„Ich bin Giorgia, ich bin eine Frau, ich bin Italienerin, ich bin Christin.“ Dieses Video wurde zu einer Art Schlachtruf 2019 und ging viral: Der Vortrag von Dr. Vittorio Prada, Universität Tübingen, unter dem Titel „Fratelli d’Italia an der Macht“, beleuchtete Giorgia Melonis Regierung aus allen Facetten. Auf Einladung des deutsch-italienischen Freundeskreises Bensheim – Riva del Garda referierte der Experte vergangene Woche im vollbesetzten Pfarrzentrum von St. Georg.

Dr. Prada zeichnete Melonis Werdegang nach und zog eine erste Bilanz der Amtszeit der ultrarechten Politikerin: Geboren 1977 in Rom in einem Arbeiterviertel, die Mutter tätig im neofaschistischen Movimento Sociale Italiano.

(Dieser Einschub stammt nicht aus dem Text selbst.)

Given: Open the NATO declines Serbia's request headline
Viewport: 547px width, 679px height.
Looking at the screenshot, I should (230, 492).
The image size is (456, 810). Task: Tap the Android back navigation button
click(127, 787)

Dort wurde Tochter Giorgia selbst mit 15 Jahren aktiv und stieg schnell in der Jugendorganisation der Partei Alleanza Nazionale auf: Wahl in die Abgeordnetenkammer, Vizepräsidentin, Ministerin unter Berlusconi. 2012 war sie Mitbegründerin der Partei Fratelli d’Italia. 2014 übernahm sie den Vorsitz, wird später Präsidentin der Europa-Partei „Europäische Konservative und Reformer“ und 2022 Ministerpräsidentin Italiens. „Die Befürchtungen waren groß, als sie an die Macht kam“, sagte Dr. Prada in Bensheim. Jetzt, nach gut zwei Jahren im Amt, zeige sie sich aber außenpolitisch als Realpolitikerin und Unterstützerin der Ukraine.

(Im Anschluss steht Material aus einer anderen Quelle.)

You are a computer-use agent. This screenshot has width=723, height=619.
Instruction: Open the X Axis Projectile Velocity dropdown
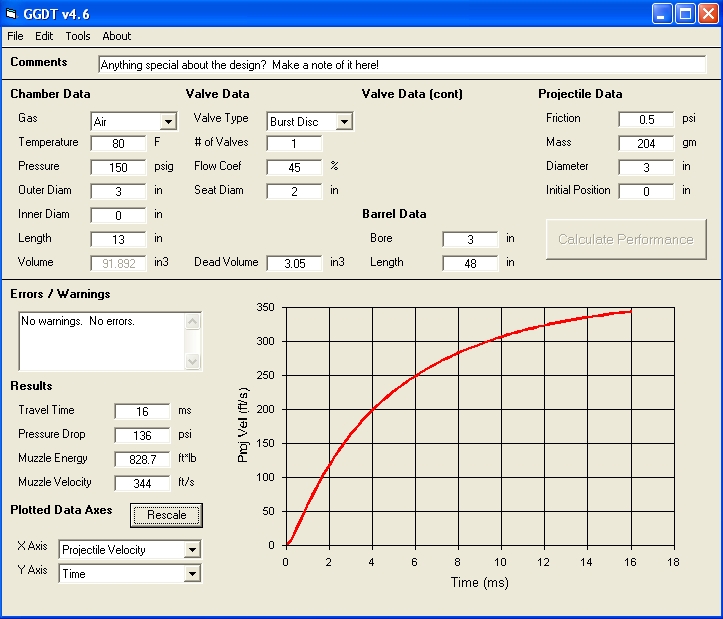192,550
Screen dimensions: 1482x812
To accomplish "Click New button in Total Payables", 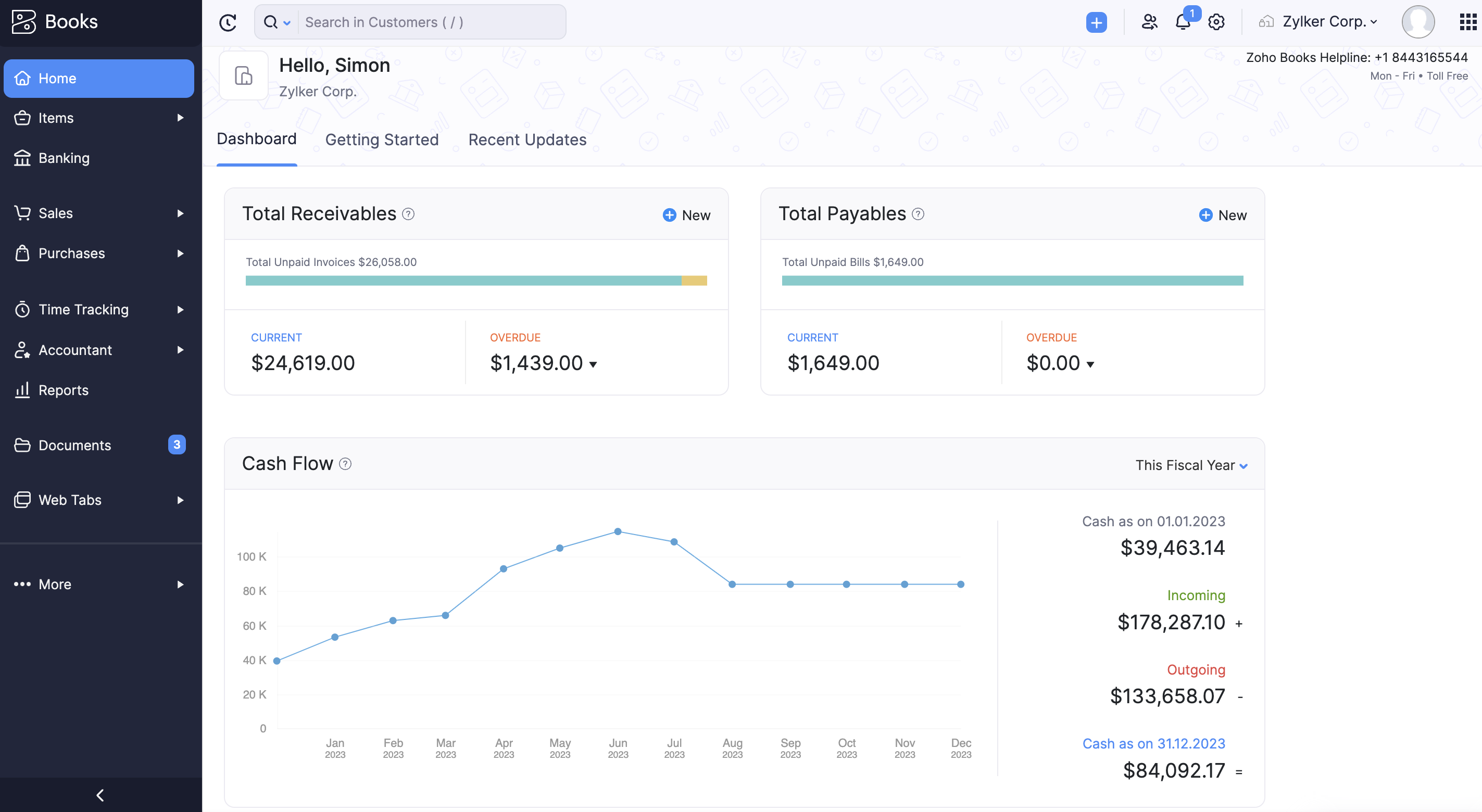I will pyautogui.click(x=1223, y=214).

Transatlantisch pflege sie zu Donald Trump und Elon Musk ein ausgezeichnetes Verhältnis. Die Zeitung Politico erkor sie zur „die wichtigsten Frau Europas“. Für italienische Verhältnisse ist Melonis Regierung außergewöhnlich stabil, ihre Zustimmung bei der EU-Wahl stieg auf fast 30 Prozent. Innenpolitisch kann sie Erfolge aufweisen: Seit 2015 stieg die Beschäftigungsquote auf einen Rekordwert. „Kritik an ihren Reformen und Gesetzen gibt es trotzdem“, so Dr. Prada.

Meloni distanziere sich zwar von explizit faschistischen Ideologien, habe sich aber nicht wirklich von Mussolini distanziert. Der Experte sieht außerdem Tendenzen zur Zensur: So wurde zum Beispiel der bekannte Schriftsteller und Rechtskritiker Scurati, der eine Rede zur Feier des Tages der Befreiung Italiens halten sollte, wieder ausgeladen. Dr. Prada berichtete von einer Einflussnahme auf den staatlichen Sender RAI durch Besetzung mit Sympathisanten der Partei.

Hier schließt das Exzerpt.